I can give countless examples of friends and acquaintances who have told me they wanted to do something but didn’t due to mental unsafeness.

Most often, this mental unsafeness comes in the form of “I’m not good enough” or “I don’t want others to scrutinize and dissect my work.”

I can also certainly relate to feeling mentally unsafe, and it has tormented me quite a bit in the past.

I’m publishing stories after stories with some of my most intimate thoughts. I constantly seek to challenge myself physically and mentally. For instance, I signed up to compete at Level 3 in my upcoming pole dancing competition. I’m BARELY a level 3. I do worry about having a routine that doesn’t technically measure up against my competitors’. I do worry about people thinking “why the hell is she competing at level 3?”
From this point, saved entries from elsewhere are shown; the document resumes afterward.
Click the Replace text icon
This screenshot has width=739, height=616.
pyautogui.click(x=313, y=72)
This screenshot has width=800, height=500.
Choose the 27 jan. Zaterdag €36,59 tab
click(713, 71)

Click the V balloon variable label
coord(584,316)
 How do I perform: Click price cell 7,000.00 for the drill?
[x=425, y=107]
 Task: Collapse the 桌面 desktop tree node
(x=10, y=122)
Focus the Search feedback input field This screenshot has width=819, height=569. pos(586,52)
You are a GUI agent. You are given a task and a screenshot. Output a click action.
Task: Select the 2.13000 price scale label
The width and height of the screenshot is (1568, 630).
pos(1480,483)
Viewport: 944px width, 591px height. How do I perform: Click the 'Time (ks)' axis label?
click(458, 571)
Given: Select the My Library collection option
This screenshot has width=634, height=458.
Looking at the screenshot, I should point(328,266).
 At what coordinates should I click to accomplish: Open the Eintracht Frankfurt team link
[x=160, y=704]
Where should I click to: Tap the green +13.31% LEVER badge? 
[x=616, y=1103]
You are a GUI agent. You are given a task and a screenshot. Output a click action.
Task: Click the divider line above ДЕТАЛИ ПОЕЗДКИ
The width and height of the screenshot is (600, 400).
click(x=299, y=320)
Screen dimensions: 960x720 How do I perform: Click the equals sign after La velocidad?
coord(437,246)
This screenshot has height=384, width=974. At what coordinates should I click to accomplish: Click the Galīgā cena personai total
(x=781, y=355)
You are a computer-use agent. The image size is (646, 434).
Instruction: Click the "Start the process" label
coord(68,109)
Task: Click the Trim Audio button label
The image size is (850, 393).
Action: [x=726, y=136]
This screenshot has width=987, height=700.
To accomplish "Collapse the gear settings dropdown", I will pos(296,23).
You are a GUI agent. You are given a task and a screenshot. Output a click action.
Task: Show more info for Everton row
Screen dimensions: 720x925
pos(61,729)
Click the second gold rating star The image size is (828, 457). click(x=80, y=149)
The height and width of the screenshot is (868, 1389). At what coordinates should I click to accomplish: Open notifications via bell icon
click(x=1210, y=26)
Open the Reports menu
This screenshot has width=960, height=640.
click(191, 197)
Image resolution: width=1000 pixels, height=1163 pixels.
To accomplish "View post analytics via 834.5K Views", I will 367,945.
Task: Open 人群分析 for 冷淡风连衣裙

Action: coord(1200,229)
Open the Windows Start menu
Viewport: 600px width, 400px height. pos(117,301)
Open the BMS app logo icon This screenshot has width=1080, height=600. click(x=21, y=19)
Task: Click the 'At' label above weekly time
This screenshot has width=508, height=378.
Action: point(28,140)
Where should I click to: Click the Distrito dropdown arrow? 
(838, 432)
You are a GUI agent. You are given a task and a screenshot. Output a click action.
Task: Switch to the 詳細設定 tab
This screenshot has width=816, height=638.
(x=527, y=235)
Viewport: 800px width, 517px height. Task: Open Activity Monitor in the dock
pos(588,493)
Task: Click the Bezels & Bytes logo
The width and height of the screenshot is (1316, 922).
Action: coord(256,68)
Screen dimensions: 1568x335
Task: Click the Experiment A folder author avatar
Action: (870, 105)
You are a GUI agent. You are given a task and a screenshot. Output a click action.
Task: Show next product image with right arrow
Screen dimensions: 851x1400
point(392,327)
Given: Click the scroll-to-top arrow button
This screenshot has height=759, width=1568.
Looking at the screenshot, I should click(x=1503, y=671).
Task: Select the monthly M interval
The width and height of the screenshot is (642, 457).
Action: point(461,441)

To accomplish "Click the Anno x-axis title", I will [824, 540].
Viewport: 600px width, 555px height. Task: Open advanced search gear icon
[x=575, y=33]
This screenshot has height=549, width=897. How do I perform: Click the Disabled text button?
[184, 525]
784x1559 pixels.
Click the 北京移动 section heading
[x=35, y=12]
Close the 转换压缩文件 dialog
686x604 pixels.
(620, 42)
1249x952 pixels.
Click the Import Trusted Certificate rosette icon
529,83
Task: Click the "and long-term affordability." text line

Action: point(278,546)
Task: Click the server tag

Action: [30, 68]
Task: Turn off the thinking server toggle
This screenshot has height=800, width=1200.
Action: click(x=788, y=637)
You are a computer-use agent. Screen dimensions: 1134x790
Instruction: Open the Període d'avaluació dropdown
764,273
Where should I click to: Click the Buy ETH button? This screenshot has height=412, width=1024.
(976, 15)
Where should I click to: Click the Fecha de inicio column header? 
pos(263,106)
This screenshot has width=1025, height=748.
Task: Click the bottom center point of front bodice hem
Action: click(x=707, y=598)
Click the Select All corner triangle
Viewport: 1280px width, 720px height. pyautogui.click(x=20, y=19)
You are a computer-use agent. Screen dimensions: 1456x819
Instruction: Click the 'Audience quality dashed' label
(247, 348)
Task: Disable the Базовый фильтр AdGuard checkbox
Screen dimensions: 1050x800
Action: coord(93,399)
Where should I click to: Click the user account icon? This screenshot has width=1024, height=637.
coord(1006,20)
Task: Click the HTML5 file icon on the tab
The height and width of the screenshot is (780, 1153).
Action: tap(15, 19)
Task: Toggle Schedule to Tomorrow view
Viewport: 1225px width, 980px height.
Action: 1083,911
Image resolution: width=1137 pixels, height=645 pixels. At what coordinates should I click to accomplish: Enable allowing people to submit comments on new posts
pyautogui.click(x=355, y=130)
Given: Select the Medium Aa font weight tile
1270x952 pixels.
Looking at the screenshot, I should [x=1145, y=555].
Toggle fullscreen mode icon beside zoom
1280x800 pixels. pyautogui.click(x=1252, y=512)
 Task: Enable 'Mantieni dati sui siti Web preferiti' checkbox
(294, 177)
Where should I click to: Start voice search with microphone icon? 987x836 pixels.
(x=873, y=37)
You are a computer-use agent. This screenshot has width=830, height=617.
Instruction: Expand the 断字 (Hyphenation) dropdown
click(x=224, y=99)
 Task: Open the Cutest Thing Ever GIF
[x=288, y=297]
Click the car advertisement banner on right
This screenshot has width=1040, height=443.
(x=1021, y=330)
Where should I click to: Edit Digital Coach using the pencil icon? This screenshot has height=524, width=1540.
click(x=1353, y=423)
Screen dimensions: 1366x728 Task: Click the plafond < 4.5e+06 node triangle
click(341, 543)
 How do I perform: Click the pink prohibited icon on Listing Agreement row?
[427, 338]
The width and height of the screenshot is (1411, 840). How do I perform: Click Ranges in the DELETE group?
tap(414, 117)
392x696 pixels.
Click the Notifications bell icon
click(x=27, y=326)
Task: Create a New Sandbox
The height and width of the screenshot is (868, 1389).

I constantly step outside my comfort zone, and by definition that gives me a sense of mental unsafeness. I’m no longer inside my realm of familiarity where I know exactly how everything is and will be.

Every once in awhile I’d worry and ask myself: “Would people be liking me better if I didn’t do the things I’ve been doing this past year.”

What if I stayed hidden instead? What if I didn’t put myself out there? Is it better to be known, to do and create something valuable, but risk being mocked by a few people? Or is it better to be hidden, live a quiet life, and disappear when the time comes?

I’d go back and forth on this topic.

“What if people don’t like what I’m doing?”

“What if people are making fun of me?”

But then something hit me.

See how I use the word “people”? I can’t even name anyone specific. I’m not asking:

“What if my boyfriend doesn’t like what I’m doing.”

“What if my best friends are secretly making fun of me.”

This is when I started to think about the validity of the concept of feeling “mentally unsafe.”

I’m not saying the feeling is invalid. I’m asking if the feeling is warranted.

Ultimately, I realized that a lot of the “mental unsafeness” I feel is exaggerated by my own head.

As long as I have the love and the support from the people closest to me, it doesn’t really matter what everyone else who might know me thinks. For all I know, they might not be thinking about me at all. And if they were, it clearly hasn’t affected my life.

In the end, I decided I shouldn’t be scared to take risks and to work on my pole dancing and writing dreams.

As Bernard M. Baruch famously said: “Be who you are and say what you feel, because those who mind don’t matter, and those who matter don’t mind.”

The alternative to not overcoming the mental barrier is to stay stuck and to never discover what is out there waiting for me to grasp.